Les femmes de Francine Allard sont vivantes, impulsives, fidèles, pleine de ressources et capables de sauver leurs proches. Donatienne sort ses voisins de la misère avec son commerce illicite d’alcool pendant qu’Émilia pourvoit aux besoins des siens frappés par la crise économique.
Un peu manichéen pourtant. Les hommes sont sournois, menteurs, fourbes, irresponsables et obsédés. Il y a quelques exceptions bien sûr. Joseph, fils de Donatienne, le frère d’Émilia, mais pour les autres, il est difficile de dénicher la perle rare.
Beaucoup de dialogues qui vont droit au but. Une écriture simple, efficace et pleine de rebondissements. Une bonne histoire belle de surprises et très actuelle.

«La Couturière, Les aiguilles du temps» de Francine Allard est paru aux Éditions Trois-Pistoles. 
http://www.editiontrois-pistoles.com/viewAuteur.php?id=423

dimanche 1 mars 2009

Nos sociétés ont-elles perdu leur imaginaire?

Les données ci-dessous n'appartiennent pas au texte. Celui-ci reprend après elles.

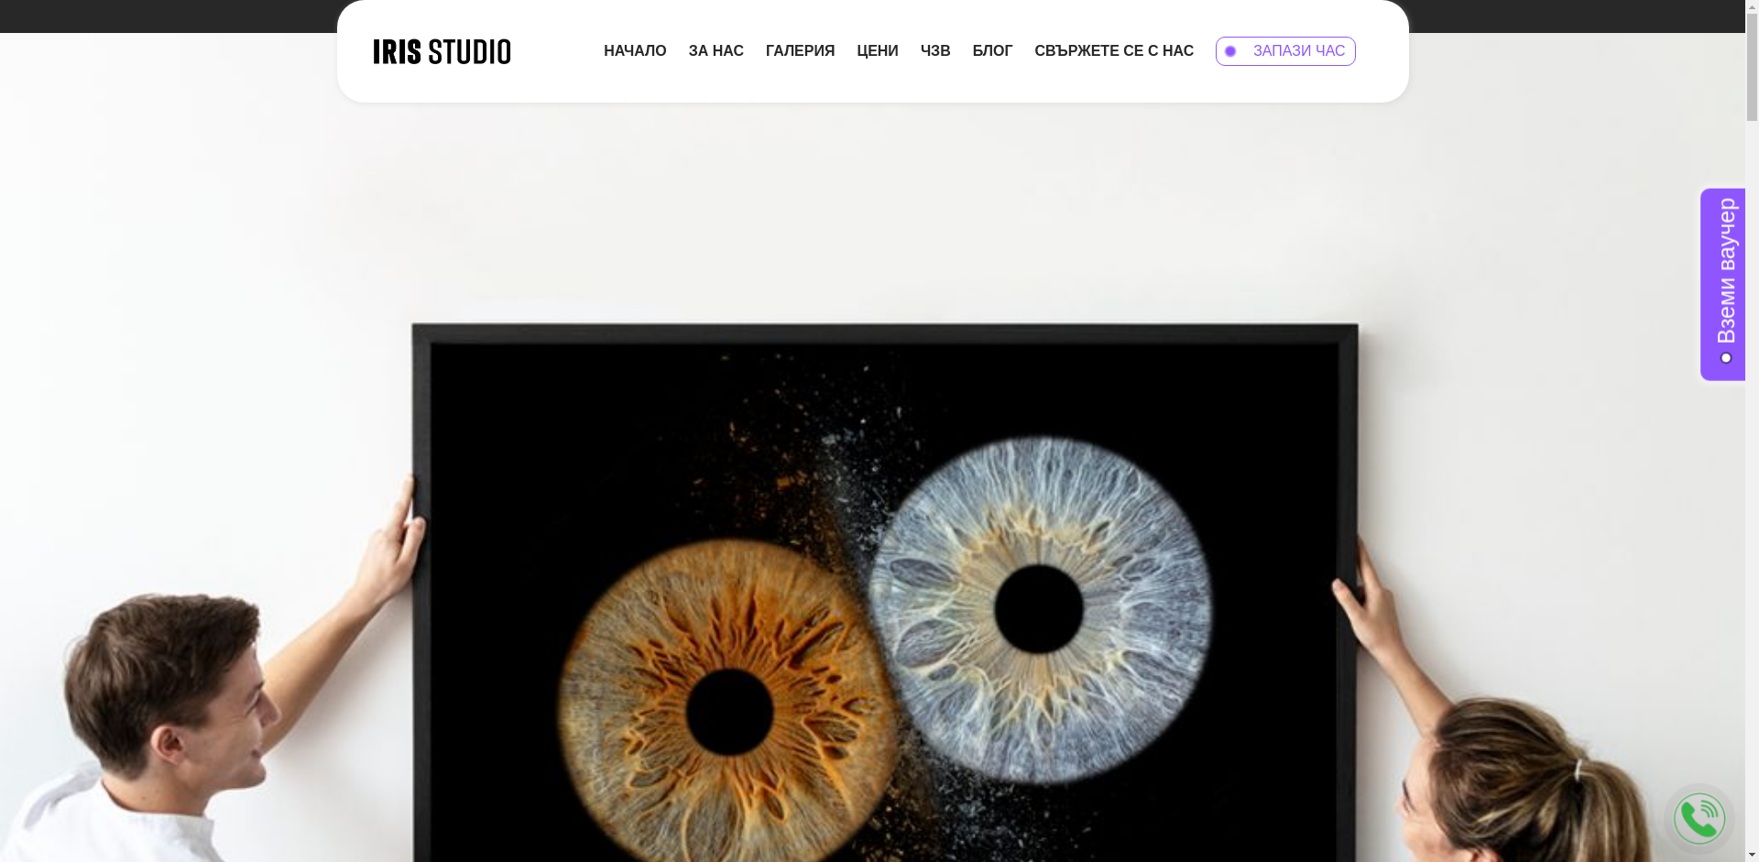Visit the БЛОГ link
Screen dimensions: 1759x862
(992, 51)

Bertrand Gervais donne une suite à «L’Île des Pas perdus», un roman fort original paru en 2007. «Le maître du Château rouge» permet au lecteur de retrouver Caroline Pas de Pouces, la jeune héroïne que nous avons appréciée.
Tout rétrécit sur l’Île des Pas perdus. Les œuvres uniques et irremplaçables de Saul Adde s’effritent. Sculptures, palais, jardins luxuriants, maisons et villages tombent en poussière. Bien sûr, une explication logique est possible, même quand l’imaginaire galope à en perdre le souffle.
«Tout être vivant est composé de deux sortes d’éléments, des particules réelles et des particules imaginaires. Les réelles sont inertes, comme de la pierre ; elles servent de socle sur lequel se déploient le corps et la vie. Les imaginaires assurent à l’être sa vie et son dynamisme.» (p.39)
Le professeur Aarvi identifie le phénomène, mais il faut trouver la cause de cette implosion.
«Si l’île se résorbe, si ses particules imaginaires se compriment jusqu’à affecter sa géographie, c’est qu’un grave problème a surgi.» (p.39)
Les particules imaginaires se raréfient, entraînant une suite de catastrophes qui laisse deviner la destruction totale du pays.
«C’est la composition même de l’île qui est en train de se modifier, s’impatiente le professeur. La FSA a perdu de vue sa nature essentielle. À l’imagination, elle a substitué la préservation. C’est une erreur flagrante. Vous avez voulu fixer les particules imaginaires dans du réel et vous avez changé l’équilibre des forces. Il y a maintenant trop de particules réelles, comprenez-vous? Ça vous rassure peut-être, mais vous transformez l’île en cadavre!» (p.68)

Allégorie

L’allégorie n’est pas sans évoquer nos sociétés qui viennent de basculer dans une crise sans précédent. L’économie déglingue, les bulletins d’informations le martèlent à tous les jours. Tout s’effrite. Les dirigeants se sont transformés en gestionnaires myopes, sans autres objectifs que d’aligner les chiffres au nom de la rentabilité et du profit à tout prix. Les mesures conservatrices semblent accentuer encore ce déclin et provoquer l’effritement d’institutions centenaires. La perte ou la négation de l’imaginaire, du rêve, des pulsions créatrices met les sociétés en danger.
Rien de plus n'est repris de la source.